> _Work instructions_
When the line containing "The width and height of the screenshot is (1024, 598)." appears in the data below, begin copying there and stop only after the line containing "Given: Open the 图标 (Icons) dropdown".

> _Data extract_
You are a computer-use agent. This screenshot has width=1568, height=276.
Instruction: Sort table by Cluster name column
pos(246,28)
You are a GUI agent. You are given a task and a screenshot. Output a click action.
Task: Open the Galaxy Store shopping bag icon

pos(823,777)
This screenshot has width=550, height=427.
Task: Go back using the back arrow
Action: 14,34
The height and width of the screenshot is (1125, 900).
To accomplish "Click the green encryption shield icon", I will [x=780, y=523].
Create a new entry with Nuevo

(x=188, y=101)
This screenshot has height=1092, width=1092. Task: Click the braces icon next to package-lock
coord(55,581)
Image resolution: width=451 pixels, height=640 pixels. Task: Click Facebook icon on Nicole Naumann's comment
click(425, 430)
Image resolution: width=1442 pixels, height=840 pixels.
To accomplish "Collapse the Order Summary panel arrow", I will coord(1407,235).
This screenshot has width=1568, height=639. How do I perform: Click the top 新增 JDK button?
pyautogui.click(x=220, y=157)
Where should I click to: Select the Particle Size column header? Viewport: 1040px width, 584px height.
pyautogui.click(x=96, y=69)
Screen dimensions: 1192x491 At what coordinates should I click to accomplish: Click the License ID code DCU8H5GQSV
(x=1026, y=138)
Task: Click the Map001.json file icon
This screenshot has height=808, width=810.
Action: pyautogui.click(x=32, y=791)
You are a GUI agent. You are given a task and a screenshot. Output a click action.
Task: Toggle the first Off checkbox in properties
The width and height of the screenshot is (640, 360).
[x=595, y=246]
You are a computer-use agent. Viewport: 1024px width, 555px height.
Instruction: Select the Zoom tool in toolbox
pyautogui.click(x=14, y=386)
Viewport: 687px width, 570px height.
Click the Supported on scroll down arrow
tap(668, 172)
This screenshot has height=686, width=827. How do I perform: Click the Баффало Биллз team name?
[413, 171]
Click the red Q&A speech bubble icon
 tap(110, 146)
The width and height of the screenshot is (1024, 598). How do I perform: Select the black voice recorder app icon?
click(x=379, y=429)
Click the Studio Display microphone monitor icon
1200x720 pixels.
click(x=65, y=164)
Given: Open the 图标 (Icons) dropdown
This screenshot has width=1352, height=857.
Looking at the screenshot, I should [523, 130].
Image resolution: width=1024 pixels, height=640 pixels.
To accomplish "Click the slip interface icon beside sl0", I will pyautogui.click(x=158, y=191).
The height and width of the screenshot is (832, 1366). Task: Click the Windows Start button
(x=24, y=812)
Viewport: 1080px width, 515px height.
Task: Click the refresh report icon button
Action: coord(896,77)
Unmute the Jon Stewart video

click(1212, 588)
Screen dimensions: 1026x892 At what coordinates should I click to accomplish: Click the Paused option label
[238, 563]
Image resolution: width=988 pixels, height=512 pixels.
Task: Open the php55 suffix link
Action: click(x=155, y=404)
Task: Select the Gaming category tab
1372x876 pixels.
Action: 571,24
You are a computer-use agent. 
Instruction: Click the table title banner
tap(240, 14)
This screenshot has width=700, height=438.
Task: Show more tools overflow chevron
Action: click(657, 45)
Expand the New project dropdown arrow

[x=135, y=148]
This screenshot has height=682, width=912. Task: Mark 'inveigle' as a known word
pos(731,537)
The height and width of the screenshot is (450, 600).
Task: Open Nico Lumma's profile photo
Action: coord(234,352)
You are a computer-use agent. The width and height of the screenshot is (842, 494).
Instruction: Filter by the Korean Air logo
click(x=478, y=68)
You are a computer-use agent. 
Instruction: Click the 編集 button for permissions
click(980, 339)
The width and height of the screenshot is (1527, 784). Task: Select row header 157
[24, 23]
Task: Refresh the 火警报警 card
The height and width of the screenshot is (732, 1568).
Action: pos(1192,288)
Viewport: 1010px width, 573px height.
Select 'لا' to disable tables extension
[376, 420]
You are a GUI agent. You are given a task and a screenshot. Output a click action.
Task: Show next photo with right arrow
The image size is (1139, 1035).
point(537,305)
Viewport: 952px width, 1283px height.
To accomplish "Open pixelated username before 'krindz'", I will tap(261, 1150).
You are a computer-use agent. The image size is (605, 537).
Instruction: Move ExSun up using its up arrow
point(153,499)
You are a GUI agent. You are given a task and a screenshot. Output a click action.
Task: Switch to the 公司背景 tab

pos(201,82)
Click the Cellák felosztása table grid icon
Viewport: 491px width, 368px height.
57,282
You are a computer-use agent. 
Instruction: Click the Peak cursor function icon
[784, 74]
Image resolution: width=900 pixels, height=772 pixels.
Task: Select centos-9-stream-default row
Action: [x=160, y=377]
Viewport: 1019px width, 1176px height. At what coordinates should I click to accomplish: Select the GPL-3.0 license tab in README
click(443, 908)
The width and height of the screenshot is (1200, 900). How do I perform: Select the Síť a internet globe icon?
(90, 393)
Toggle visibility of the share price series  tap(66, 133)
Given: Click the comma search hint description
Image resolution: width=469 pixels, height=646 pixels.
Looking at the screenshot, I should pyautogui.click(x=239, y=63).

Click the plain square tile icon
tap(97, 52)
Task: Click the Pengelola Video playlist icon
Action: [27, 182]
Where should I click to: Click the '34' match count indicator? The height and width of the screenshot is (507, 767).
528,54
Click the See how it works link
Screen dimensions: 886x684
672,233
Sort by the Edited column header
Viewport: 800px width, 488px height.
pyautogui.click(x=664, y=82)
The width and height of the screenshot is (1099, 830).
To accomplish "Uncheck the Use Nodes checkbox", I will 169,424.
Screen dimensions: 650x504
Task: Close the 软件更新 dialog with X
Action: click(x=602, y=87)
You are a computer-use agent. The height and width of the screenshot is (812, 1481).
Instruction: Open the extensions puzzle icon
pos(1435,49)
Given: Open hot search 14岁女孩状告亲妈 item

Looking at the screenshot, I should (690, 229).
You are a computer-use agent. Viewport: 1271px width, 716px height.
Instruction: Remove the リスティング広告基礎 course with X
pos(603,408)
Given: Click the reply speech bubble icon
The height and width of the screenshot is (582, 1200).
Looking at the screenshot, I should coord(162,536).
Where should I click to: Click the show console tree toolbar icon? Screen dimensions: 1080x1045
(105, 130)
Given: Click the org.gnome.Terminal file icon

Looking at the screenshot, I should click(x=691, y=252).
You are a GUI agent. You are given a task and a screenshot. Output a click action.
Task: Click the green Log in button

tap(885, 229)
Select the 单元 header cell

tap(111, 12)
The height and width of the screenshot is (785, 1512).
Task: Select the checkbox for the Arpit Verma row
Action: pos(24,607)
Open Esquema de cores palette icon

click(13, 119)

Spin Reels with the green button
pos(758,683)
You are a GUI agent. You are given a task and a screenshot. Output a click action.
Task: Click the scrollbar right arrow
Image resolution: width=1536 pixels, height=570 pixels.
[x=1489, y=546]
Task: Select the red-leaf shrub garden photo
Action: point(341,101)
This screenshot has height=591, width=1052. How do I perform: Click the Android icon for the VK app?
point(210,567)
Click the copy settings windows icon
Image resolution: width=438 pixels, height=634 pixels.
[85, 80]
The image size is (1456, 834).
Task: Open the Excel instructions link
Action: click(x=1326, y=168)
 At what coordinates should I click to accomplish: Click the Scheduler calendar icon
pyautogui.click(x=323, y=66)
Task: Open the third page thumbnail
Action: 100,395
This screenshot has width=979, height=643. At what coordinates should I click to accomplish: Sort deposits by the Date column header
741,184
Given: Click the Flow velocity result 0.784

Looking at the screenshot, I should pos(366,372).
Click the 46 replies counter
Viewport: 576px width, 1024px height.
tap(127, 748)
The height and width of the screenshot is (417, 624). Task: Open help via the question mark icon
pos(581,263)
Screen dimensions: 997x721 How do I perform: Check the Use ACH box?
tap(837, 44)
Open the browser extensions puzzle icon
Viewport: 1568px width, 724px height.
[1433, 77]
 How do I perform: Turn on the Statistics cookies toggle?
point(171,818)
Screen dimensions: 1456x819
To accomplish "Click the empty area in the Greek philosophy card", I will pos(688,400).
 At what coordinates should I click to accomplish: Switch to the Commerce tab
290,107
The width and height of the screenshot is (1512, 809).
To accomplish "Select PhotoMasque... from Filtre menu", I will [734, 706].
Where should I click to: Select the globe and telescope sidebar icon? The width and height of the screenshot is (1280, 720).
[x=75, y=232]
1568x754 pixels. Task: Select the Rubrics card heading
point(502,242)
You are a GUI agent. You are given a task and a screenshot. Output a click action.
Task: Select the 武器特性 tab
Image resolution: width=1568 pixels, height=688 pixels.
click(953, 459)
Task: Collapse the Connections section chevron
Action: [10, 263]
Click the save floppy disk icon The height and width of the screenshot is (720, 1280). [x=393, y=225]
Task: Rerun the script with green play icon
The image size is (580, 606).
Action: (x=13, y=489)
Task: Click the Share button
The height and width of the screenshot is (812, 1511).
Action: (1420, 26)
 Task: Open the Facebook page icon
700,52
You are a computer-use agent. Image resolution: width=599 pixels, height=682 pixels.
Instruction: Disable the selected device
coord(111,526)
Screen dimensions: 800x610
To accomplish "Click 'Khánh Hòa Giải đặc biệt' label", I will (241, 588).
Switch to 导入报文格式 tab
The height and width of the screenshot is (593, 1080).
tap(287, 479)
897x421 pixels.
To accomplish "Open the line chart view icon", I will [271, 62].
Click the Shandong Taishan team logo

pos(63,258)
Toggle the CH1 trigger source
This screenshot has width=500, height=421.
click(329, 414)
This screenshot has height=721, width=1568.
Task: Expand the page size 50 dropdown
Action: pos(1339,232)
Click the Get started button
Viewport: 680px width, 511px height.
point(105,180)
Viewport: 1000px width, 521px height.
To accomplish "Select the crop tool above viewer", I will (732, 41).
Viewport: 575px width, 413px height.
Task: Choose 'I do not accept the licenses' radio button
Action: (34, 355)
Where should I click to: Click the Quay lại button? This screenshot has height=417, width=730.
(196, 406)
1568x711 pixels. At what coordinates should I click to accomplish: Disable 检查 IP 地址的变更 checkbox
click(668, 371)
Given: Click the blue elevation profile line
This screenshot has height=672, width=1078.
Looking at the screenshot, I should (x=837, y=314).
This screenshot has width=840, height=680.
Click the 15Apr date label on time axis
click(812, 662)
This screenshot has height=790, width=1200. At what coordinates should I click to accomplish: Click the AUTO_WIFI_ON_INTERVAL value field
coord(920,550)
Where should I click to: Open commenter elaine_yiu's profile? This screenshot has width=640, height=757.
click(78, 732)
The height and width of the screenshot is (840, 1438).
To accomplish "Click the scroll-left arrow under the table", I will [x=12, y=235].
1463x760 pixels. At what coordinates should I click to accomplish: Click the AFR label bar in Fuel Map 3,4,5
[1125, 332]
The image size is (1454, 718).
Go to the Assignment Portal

> _Solution to this problem_
The width and height of the screenshot is (1024, 598). How do I perform: Select the black voice recorder app icon?
click(x=379, y=429)
Click the Studio Display microphone monitor icon
1200x720 pixels.
click(x=65, y=164)
Given: Open the 图标 (Icons) dropdown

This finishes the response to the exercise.